“Today I woke up from a really weird, or I would say strange dream –– a good kind of strange –– you know. I felt like not getting out of bed, but I had to rush to work as usual— get freshened up, make breakfast, and leave for work –– in pursuit of endless materialistic dreams. I knew that the more awake I became, the more the dream would slip away. Yet, I got up, from being human to becoming a robot for the day. I didn’t have the bandwidth to dwell on the dream. It carried glimpses of my childhood memories, except we were no longer children. We were adults, reliving the same moments as adults, old pals I had forgotten about, and their faces felt so clear, as if they had been waiting quietly somewhere in the back of my mind. I wanted to stay with that feeling a little longer. But it’s Monday.”

Can you expect AI to give you such experiences in the same human tone or point of view?
Not really.
It can generate words. But it cannot carry the weight of memory, routine, longing, or Monday mornings the way a human can.
AI can describe a strange dream. It can generate a scene about childhood memories, forgotten friends, and familiar faces. But it cannot wake up disoriented, lie in bed thinking about a dream, or feel the strange ache of remembering people it has not thought about in years.
AI can polish your thoughts, make sentences out of your fragmented ones, follow your instructions, summarize your ideas, give structure to your writing, and edit your words and grammatical errors, but it cannot own your tone or voice. Thats is unique. Every human experience is different, just as every blade of grass is different.”
That feeling — of being pulled between memory and routine, between the emotional residue of a dream and the practical urgency of getting ready for work — is deeply human.
AI can imitate the language of experience. But it cannot have one. What humans can do, AI cant. AI can produce sentences, structure arguments, imitate tone, and even create writing that appears thoughtful. But whether it truly “writes” depends on what we mean by writing.
If writing is simply arranging words in a coherent order, then yes — AI writes.
But if writing is:
- noticing something deeply human
- transforming experience into language
- understanding contradiction, grief, love, shame, memory, silence
- saying something because you have lived it
AI also loves breaking things down into structured lists and bullet points, even when it feels sudden because that’s the only way humans can consume information now, right? RIGHT?
Then AI does not write in the way humans do.
AI assembles language based on patterns. It predicts what word is likely to come next. It has no childhood memory, heartbreak, humiliation, longing, or private fear. It has never watched someone pause before answering a difficult question. It has never sat in a room after an argument and felt the weight of what was not said.

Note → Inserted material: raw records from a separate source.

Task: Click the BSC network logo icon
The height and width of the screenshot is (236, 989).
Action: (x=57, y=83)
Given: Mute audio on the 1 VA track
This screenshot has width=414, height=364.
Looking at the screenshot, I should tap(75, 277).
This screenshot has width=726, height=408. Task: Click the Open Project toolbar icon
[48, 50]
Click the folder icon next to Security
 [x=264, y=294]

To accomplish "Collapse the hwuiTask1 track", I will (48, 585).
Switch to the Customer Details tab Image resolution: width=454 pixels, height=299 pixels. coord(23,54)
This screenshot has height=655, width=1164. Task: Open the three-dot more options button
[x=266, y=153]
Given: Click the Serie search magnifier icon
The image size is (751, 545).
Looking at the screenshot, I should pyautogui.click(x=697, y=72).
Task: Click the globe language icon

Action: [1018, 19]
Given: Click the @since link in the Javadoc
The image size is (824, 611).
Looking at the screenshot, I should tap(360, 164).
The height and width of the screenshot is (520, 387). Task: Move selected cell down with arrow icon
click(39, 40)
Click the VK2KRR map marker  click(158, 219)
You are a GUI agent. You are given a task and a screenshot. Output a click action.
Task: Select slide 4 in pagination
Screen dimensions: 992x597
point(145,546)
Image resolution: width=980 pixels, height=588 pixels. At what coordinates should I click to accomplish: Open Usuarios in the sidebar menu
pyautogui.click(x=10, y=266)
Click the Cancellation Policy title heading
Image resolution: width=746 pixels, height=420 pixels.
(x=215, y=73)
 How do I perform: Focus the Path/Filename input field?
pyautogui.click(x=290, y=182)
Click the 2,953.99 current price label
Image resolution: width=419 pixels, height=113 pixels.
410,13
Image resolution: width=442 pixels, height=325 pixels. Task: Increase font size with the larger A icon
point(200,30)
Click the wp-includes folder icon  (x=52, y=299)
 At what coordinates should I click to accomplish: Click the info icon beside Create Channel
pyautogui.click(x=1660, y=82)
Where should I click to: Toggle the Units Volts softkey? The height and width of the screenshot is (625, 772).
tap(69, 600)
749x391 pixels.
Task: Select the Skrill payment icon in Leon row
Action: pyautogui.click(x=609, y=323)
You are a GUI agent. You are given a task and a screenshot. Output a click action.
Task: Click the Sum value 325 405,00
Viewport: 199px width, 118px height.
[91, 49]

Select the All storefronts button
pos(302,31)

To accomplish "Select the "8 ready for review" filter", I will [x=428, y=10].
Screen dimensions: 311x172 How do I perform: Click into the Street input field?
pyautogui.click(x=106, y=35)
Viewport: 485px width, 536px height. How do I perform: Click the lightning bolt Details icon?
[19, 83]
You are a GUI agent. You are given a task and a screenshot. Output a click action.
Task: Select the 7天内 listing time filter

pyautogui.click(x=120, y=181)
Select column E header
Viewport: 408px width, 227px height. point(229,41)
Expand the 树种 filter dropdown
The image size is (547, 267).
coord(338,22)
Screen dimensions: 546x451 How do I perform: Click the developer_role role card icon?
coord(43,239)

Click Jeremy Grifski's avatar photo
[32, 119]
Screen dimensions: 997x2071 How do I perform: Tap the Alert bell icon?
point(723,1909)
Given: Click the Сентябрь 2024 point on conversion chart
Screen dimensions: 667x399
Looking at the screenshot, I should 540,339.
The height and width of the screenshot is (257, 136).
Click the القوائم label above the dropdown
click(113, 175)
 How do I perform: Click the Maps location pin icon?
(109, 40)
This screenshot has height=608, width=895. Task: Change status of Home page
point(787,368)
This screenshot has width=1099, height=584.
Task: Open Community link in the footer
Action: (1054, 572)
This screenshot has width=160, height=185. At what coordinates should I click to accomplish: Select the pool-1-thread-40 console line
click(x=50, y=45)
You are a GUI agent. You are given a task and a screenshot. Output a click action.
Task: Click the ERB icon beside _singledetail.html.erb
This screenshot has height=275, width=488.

Human writing is shaped by experience.
AI-generated writing can sound polished, but often feels strangely empty because it lacks genuine perception. It can describe sadness, but it cannot know sadness. It can imitate vulnerability, but it cannot risk vulnerability.
That is why human voice matters more than ever. Today, anyone can generate paragraphs instantly, what becomes valuable is not perfect grammar or fast production. What becomes valuable is:
- original observation of texts, conversations, expressions, situations, feelings or emotions
- refrences from our real life incidents, history and literature we have read
- emotional truth, contradictions of human emotions, good or bad, or hard to comprehend
- a distinct voice, every human experience is different from the other, every voice is unique and carries distinctive tone.
- the ability to notice what others miss, original thought, creativity or a new idea
AI may become very good at assembling words. But great writing has never been only about words. It has always been about seeing and experiencing.


How amazingly you described what AI will always never have.
I don’t think there is a better way to describe what it means to means to create.
Wonderful narration, brilliant with comparison which makes it so clear to understand not only the difference in creative output of AI and Human but to comprehend how to be a true Artist or how a true piece of Art is actually created, seems like the lack of life or living experience in AI is quite evident in all the AI art pieces in all spectrum.
Just like you I also don’t think AI can ever replace us creatively unless it experience trauma and joy of existence with absurdity in both.
Thank you. Its beautiful what you have said.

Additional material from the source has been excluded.